立在边上的齐梓彦忽然想到了许久之前父皇的话,他说永远不要和东方晔辩驳,别看他平日里沉默寡言,关键时刻他完全可以口若悬河、滔滔不绝,而且最重要的是他可以一针见血直达软肋,连自认为满腹经纶的皇帝都不是他的对手,更何况是别人。

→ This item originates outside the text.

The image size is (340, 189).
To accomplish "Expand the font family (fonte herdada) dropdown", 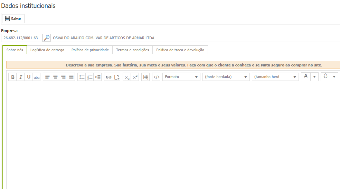I will click(x=226, y=77).
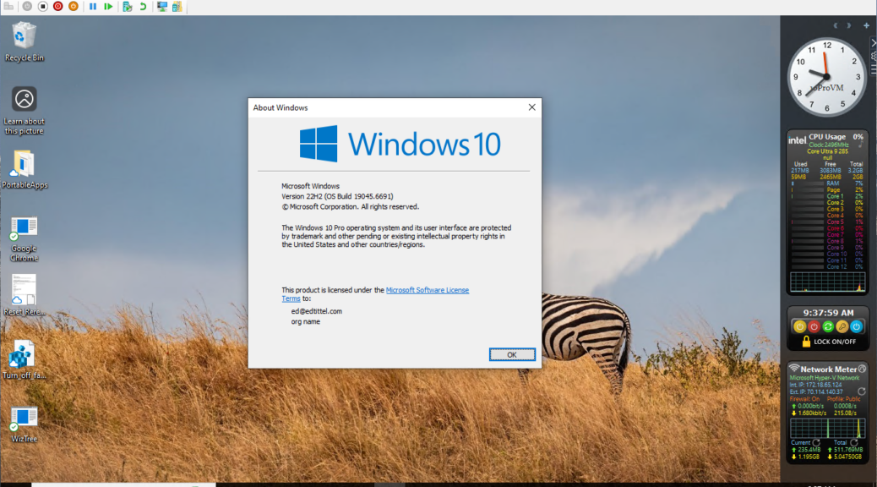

“既然说到了这里,微臣倒是有话要问德妃娘娘,娘娘当时已经看到了圣旨,为何还要阻止皇子殿下为皇上解毒,难道说娘娘根本就不愿意皇上醒过来么?”谁敢当着人的面告状,连我行我素的三皇子都会掂量着说话,东方晔却不会,很多时候这个人很纯粹,黑与白有着明显的界限,他认为该说的话就不会顾忌着场合,尤其这个场合还是后宫嫔妃。
“你放肆。”一直立在边上握紧双拳的五殿下终于开了口,他们在过来之前,德妃就叮嘱过他不要随意开口,只要在边上看着就好,可是看着自己的母妃如此被人诋毁,齐梓杰实在是咽不下这口气。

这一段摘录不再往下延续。